Tout ce qu’il faut savoir sur le clash de ce soir à Donetsk.

LA STAR DU PORTUGAL

Oubliés les deux premiers matches de l’EURO et les statistiques désolantes en tournoi. Depuis ses deux ratés monumentaux contre le Danemark et la déferlante de critiques, Cristiano Ronaldo a sorti son habit de lumière.  » C’est la grande force de Ronaldo « , explique l’ancien international Joao Pinto.  » Il a une capacité de rebond unique. Aucun autre joueur ne se remet autant en question. Cela arrive souvent qu’après un mauvais match avec le Real Madrid, il plante un triplé la semaine d’après. Avec le Portugal, on n’avait pas encore vraiment vu cette facette, bien qu’après une mauvaise Coupe du Monde, il ait réussi des qualifications exceptionnelles ( NDLR : 7 buts).  »

Ronaldo a qualifié le Portugal pour les demi-finales à lui tout seul, que ce soit contre les Pays-Bas ou la République tchèque.

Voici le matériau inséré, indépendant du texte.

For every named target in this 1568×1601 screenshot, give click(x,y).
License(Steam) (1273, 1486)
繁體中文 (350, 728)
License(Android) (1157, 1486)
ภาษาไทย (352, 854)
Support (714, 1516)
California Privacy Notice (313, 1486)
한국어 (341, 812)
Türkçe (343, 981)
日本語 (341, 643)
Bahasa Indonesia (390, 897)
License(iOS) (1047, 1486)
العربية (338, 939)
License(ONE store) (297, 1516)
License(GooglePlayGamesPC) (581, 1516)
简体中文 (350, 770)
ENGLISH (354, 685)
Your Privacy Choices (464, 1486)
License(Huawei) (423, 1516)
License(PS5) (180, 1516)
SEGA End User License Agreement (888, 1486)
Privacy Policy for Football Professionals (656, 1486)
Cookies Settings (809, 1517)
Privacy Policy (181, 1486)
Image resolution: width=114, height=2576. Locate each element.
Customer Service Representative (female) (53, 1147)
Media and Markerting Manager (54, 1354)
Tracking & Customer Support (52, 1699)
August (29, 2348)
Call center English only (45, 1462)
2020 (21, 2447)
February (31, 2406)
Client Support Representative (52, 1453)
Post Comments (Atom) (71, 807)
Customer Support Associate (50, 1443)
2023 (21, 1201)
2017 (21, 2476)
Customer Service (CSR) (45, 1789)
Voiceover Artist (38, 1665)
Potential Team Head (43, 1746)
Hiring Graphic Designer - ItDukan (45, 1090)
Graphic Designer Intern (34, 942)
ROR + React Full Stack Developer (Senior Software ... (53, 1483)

Avec 3 buts, et s’il continue sur sa lancée, il file vers le titre de joueur du tournoi. De plus, Ronaldo peut également varier son jeu. Quand cela ne fonctionne pas sur l’aile, on l’a vu jouer derrière l’attaquant ou simplement en position plus avancée en quarts de finale.

Pourtant, son comportement a longtemps fait débat : il n’a pas fêté les trois buts de ses coéquipiers contre le Danemark, il file seul vers la caméra quand il marque (ne remerciant surtout pas le passeur) et passe son temps à engueuler ses partenaires quand ceux-ci ratent une passe ou tentent leur chance.

Certains Portugais se demandent s’il représente le capitaine idéal, tant il ne joue pas pour l’équipe.  » C’est sans doute la personne qui reçoit le plus de critiques au pays mais tout le monde est conscient au Portugal qu’on ne saurait rien faire de bon à l’EURO sans lui « , explique Pedro Soares, journaliste pour A Bola. A ces critiques fondées, s’ajoutent également les clivages typiquement portugais : formé au Sporting Lisbonne et natif de Madère, Ronaldo est détesté des Portugais du nord du pays (Porto).

Reste son rôle au sein de l’équipe. Esseulé dans le noyau, proche seulement des joueurs du Real Madrid ( Fabio Coentrao et Pepe) et de Bruno Alves, il est également jalousé pour ses caprices de star (il a demandé une suite avec jacuzzi et plusieurs écrans plats) mais chacun de ses coéquipiers sait qu’il peut les conduire au titre (et donc aux primes qui vont avec).

LA STAR DE L’ESPAGNE

C’est l’équipe. Le danger peut venir de partout et quand un joueur a un coup de mou, un autre devient décisif. Mais si on doit dégager deux noms, on aurait tendance à retirer du lot les deux cerveaux de cette Roja, Xavi et Andres Iniesta. Si Xavi garde cette constance dans les grands rendez-vous, il a décidé de laisser la lumière au petit vampire de Barcelone.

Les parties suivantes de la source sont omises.